Re: [PATCH 01/31] mm, vmstat: add infrastructure for per-node vmstats

From: Minchan Kim
Date: Mon Jul 04 2016 - 19:49:36 EST


On Fri, Jul 01, 2016 at 09:01:09PM +0100, Mel Gorman wrote:
> VM statistic counters for reclaim decisions are zone-based. If the kernel
> is to reclaim on a per-node basis then we need to track per-node
> statistics but there is no infrastructure for that. The most notable
> change is that the old node_page_state is renamed to
> sum_zone_node_page_state. The new node_page_state takes a pglist_data and
> uses per-node stats but none exist yet. There is some renaming such as
> vm_stat to vm_zone_stat and the addition of vm_node_stat and the renaming
> of mod_state to mod_zone_state. Otherwise, this is mostly a mechanical
> patch with no functional change.
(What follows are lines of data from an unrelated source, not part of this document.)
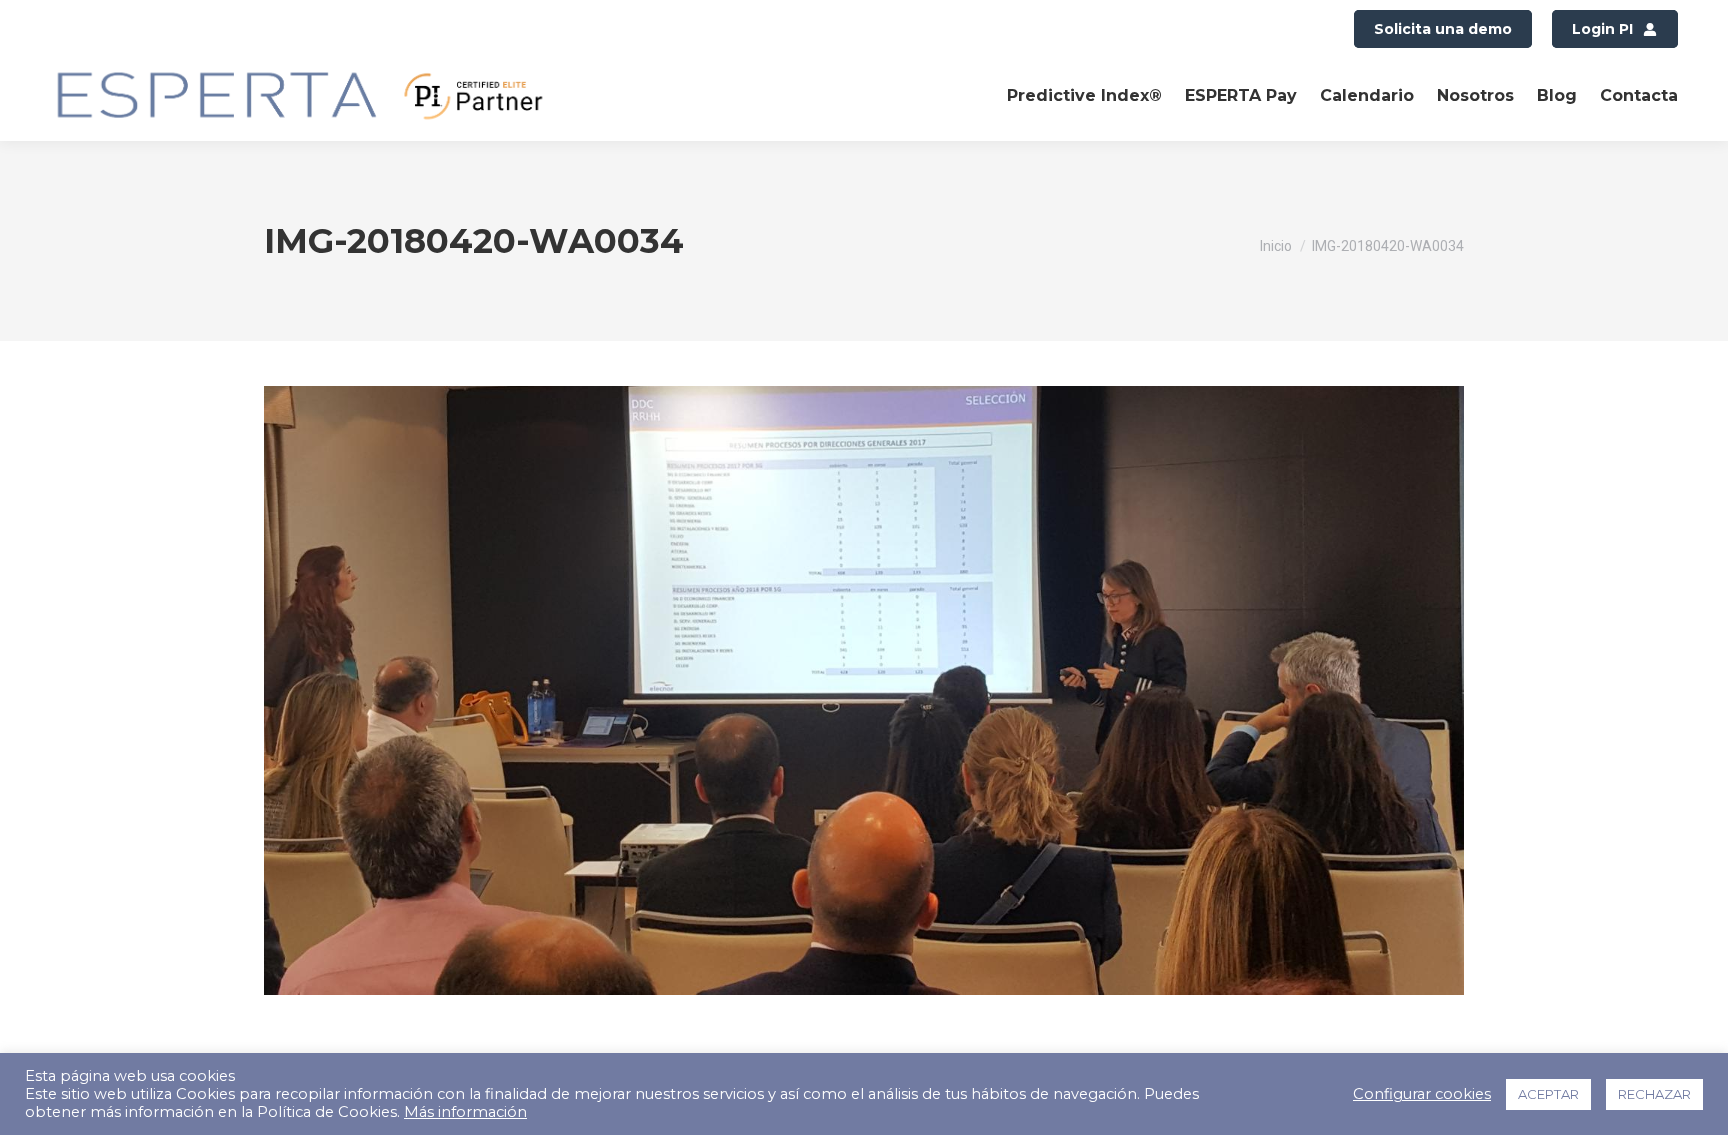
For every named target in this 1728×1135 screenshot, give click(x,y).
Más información (465, 1112)
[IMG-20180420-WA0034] (864, 690)
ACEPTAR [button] (1548, 1094)
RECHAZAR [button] (1654, 1094)
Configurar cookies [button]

There is a lot of similarity between the
> node and zone helpers which is unfortunate but there was no obvious way of
> reusing the code and maintaining type safety.
>
> Signed-off-by: Mel Gorman <mgorman@xxxxxxxxxxxxxxxxxxx>
> Acked-by: Johannes Weiner <hannes@xxxxxxxxxxx>
> Acked-by: Vlastimil Babka <vbabka@xxxxxxx>
> ---

<snip>

> diff --git a/mm/vmstat.c b/mm/vmstat.c
> index 7997f52935c9..90b0737ee4be 100644
> --- a/mm/vmstat.c
> +++ b/mm/vmstat.c
> @@ -86,8 +86,10 @@ void vm_events_fold_cpu(int cpu)
> *
> * vm_stat contains the global counters
> */
> -atomic_long_t vm_stat[NR_VM_ZONE_STAT_ITEMS] __cacheline_aligned_in_smp;
> -EXPORT_SYMBOL(vm_stat);
> +atomic_long_t vm_zone_stat[NR_VM_ZONE_STAT_ITEMS] __cacheline_aligned_in_smp;
> +atomic_long_t vm_node_stat[NR_VM_NODE_STAT_ITEMS] __cacheline_aligned_in_smp;
> +EXPORT_SYMBOL(vm_zone_stat);
> +EXPORT_SYMBOL(vm_node_stat);
>
> #ifdef CONFIG_SMP
>
> @@ -172,13 +174,17 @@ void refresh_zone_stat_thresholds(void)
> int threshold;
>
> for_each_populated_zone(zone) {
> + struct pglist_data *pgdat = zone->zone_pgdat;
> unsigned long max_drift, tolerate_drift;
>
> threshold = calculate_normal_threshold(zone);
>
> - for_each_online_cpu(cpu)
> + for_each_online_cpu(cpu) {
> per_cpu_ptr(zone->pageset, cpu)->stat_threshold
> = threshold;
> + per_cpu_ptr(pgdat->per_cpu_nodestats, cpu)->stat_threshold
> + = threshold;
> + }

I didn't see other patches yet so it might fix it then.

per_cpu_nodestats is per node not zone but it use per-zone threshold
and even overwritten by next zones. I don't think it's not intended.